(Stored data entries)
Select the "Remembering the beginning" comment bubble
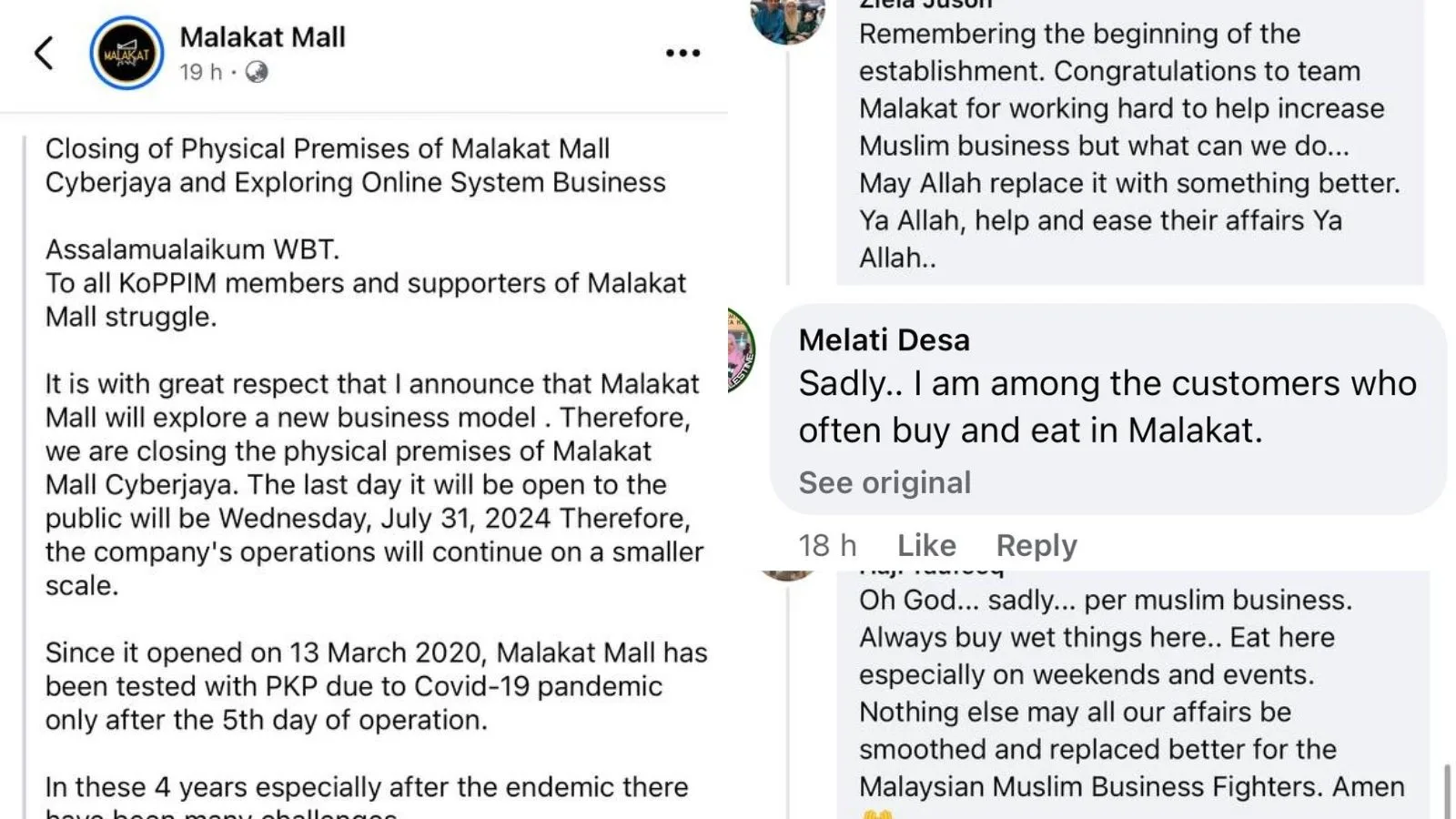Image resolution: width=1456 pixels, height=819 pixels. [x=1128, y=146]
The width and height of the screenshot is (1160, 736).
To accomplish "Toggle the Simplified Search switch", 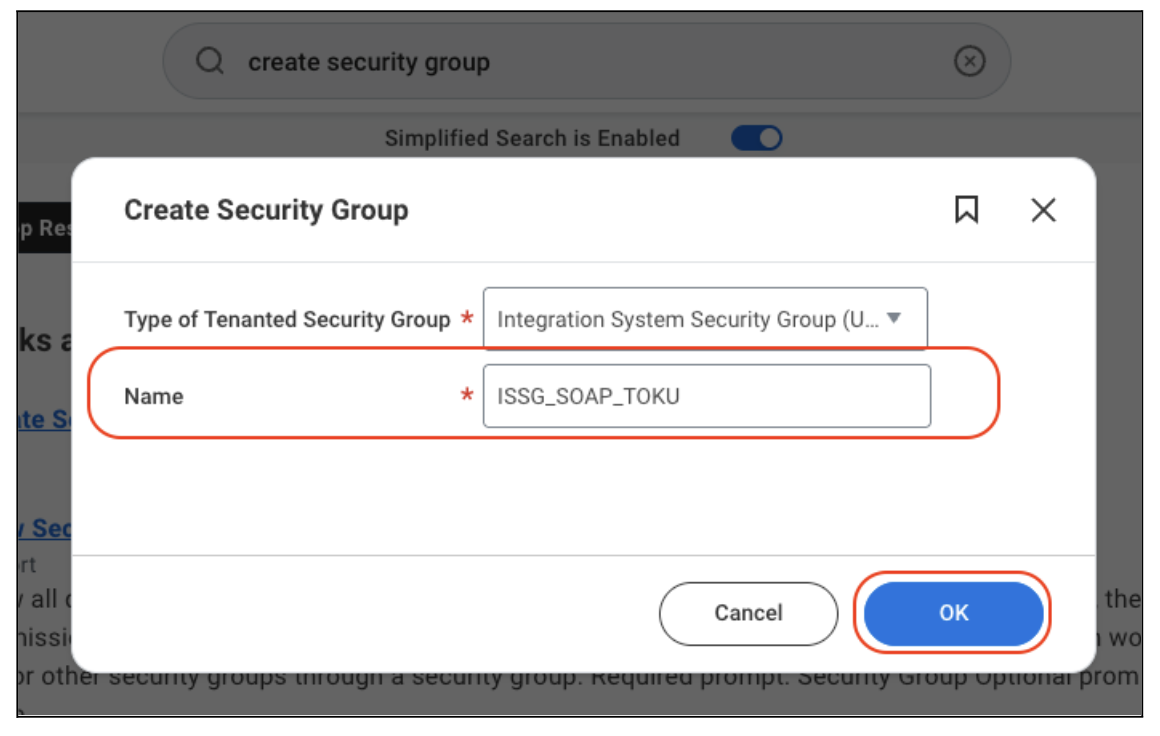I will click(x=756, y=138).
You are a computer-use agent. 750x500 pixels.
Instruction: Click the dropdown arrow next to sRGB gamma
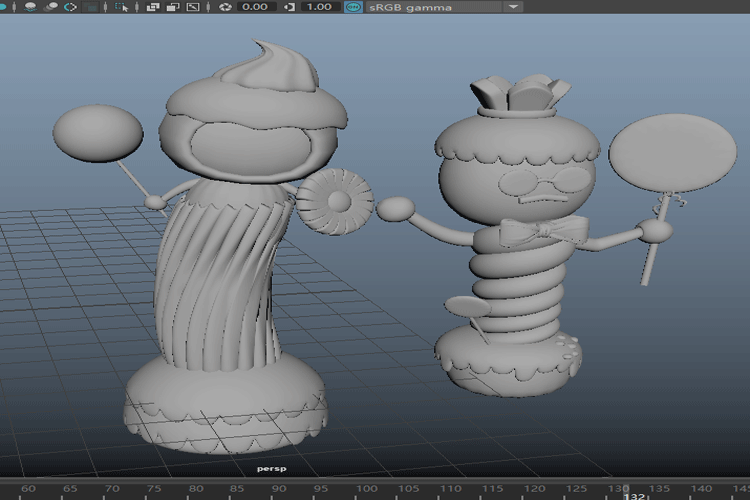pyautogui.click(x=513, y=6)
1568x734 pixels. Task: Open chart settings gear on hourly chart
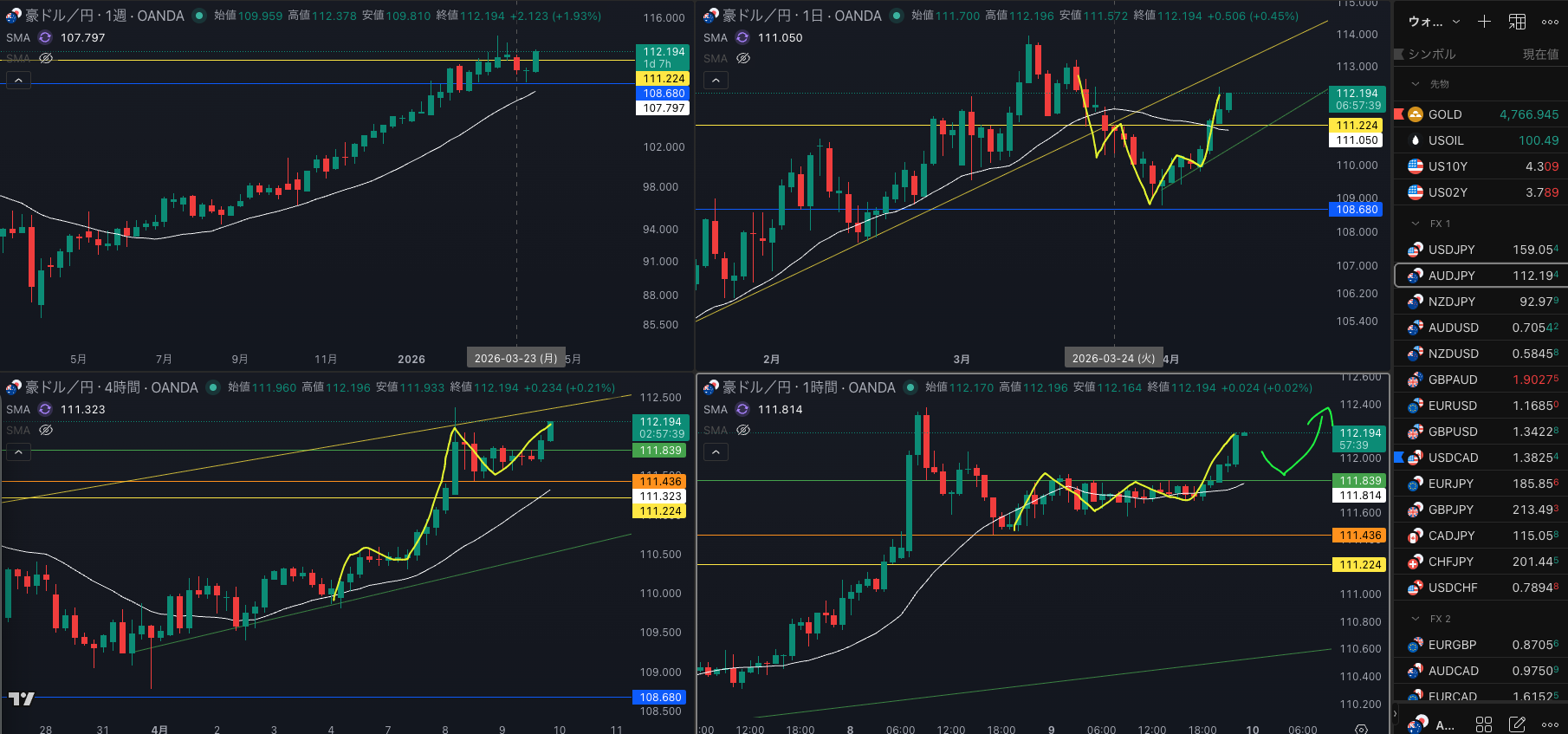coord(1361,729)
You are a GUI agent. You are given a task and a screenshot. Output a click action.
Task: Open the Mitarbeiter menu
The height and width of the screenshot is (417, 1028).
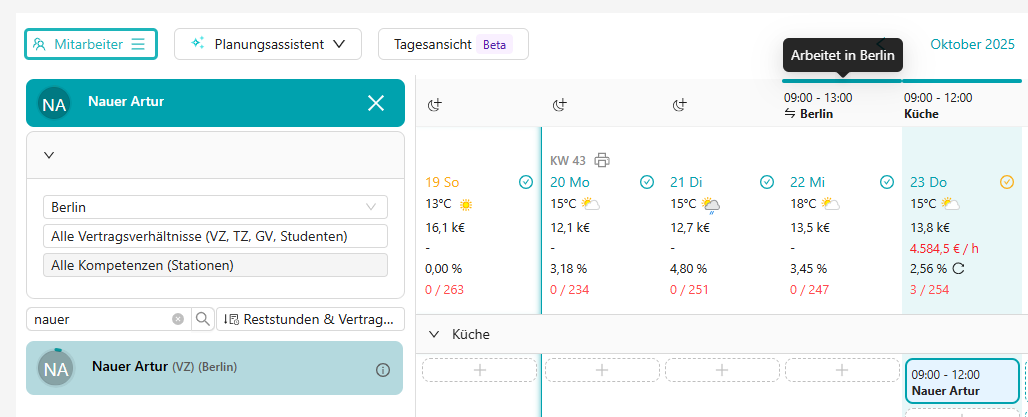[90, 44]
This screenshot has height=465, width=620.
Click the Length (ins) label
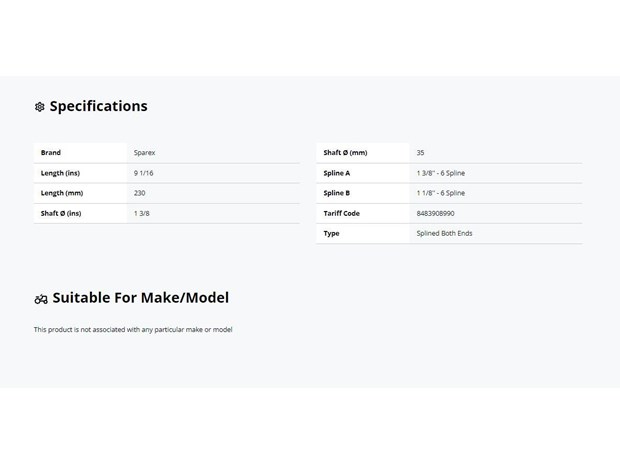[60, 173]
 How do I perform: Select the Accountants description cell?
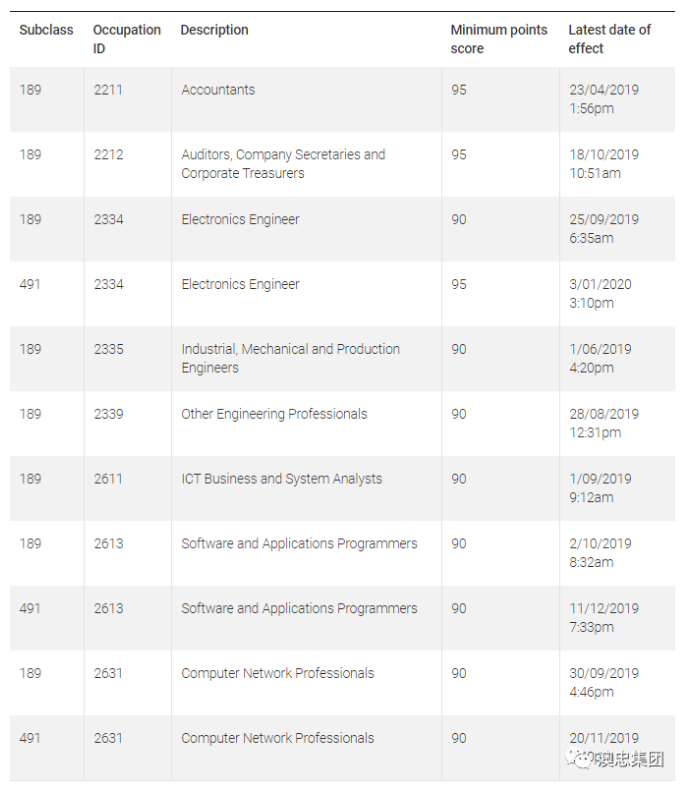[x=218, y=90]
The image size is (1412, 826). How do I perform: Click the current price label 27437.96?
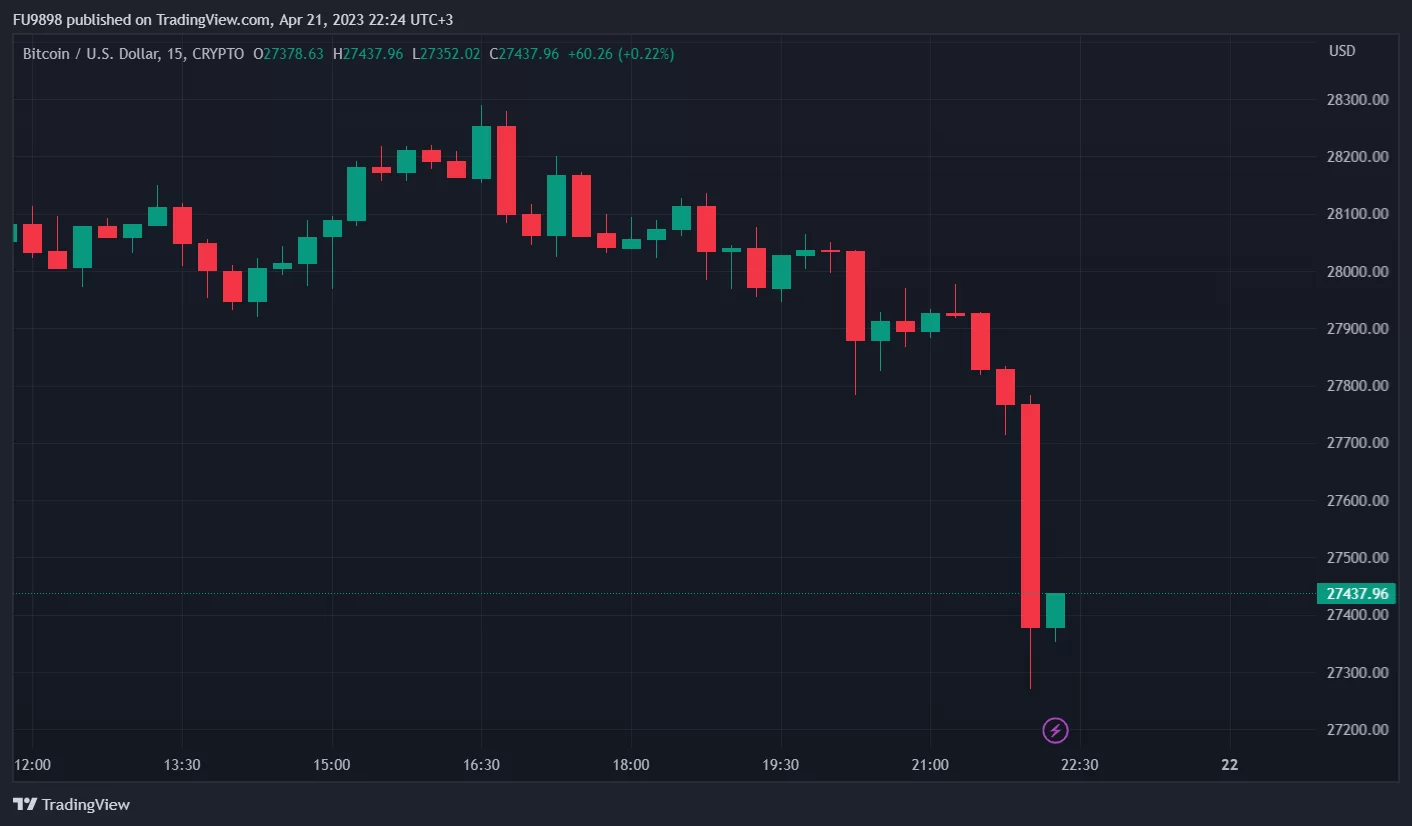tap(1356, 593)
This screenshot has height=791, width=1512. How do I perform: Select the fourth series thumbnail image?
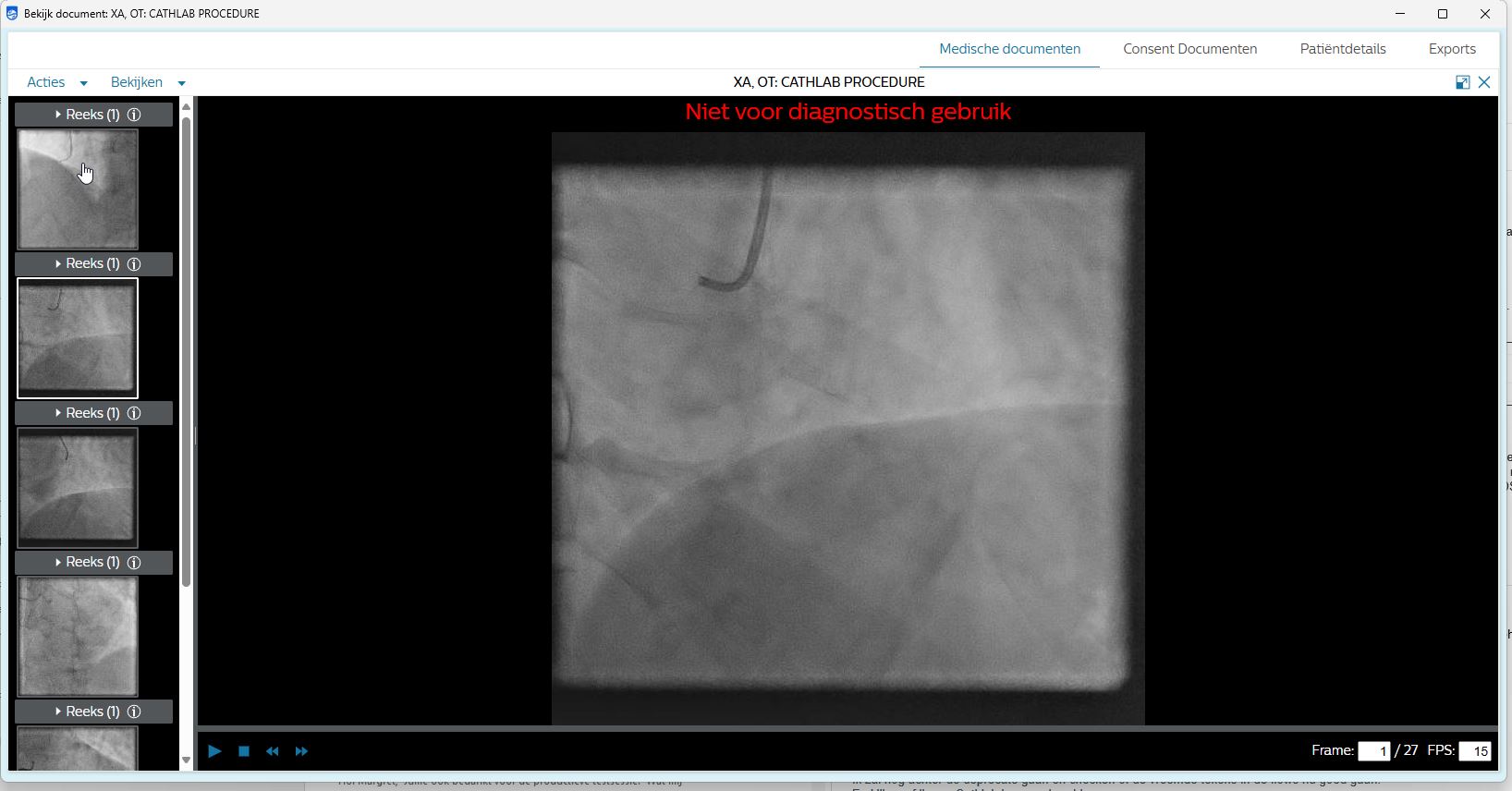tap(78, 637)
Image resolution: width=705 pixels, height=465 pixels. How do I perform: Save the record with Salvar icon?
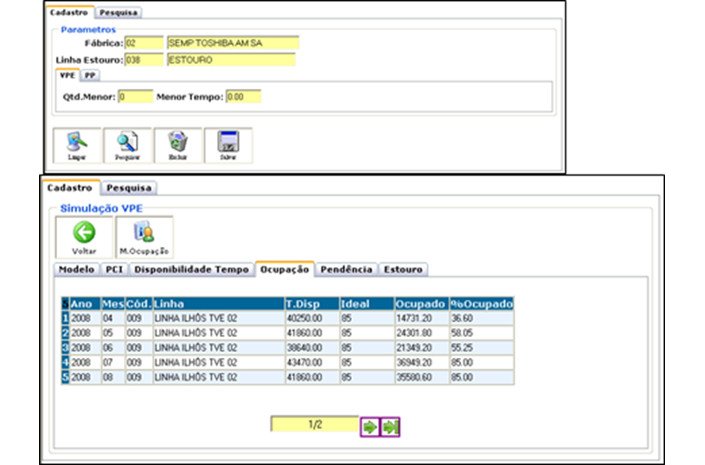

## Directions
Scan the records above for the word "agent" and return every line where it occurs.

## Written reply
You are a computer-use agent. 750x500 pixels.
You are a GUI agent. You are given a task and a screenshot. Output a click action.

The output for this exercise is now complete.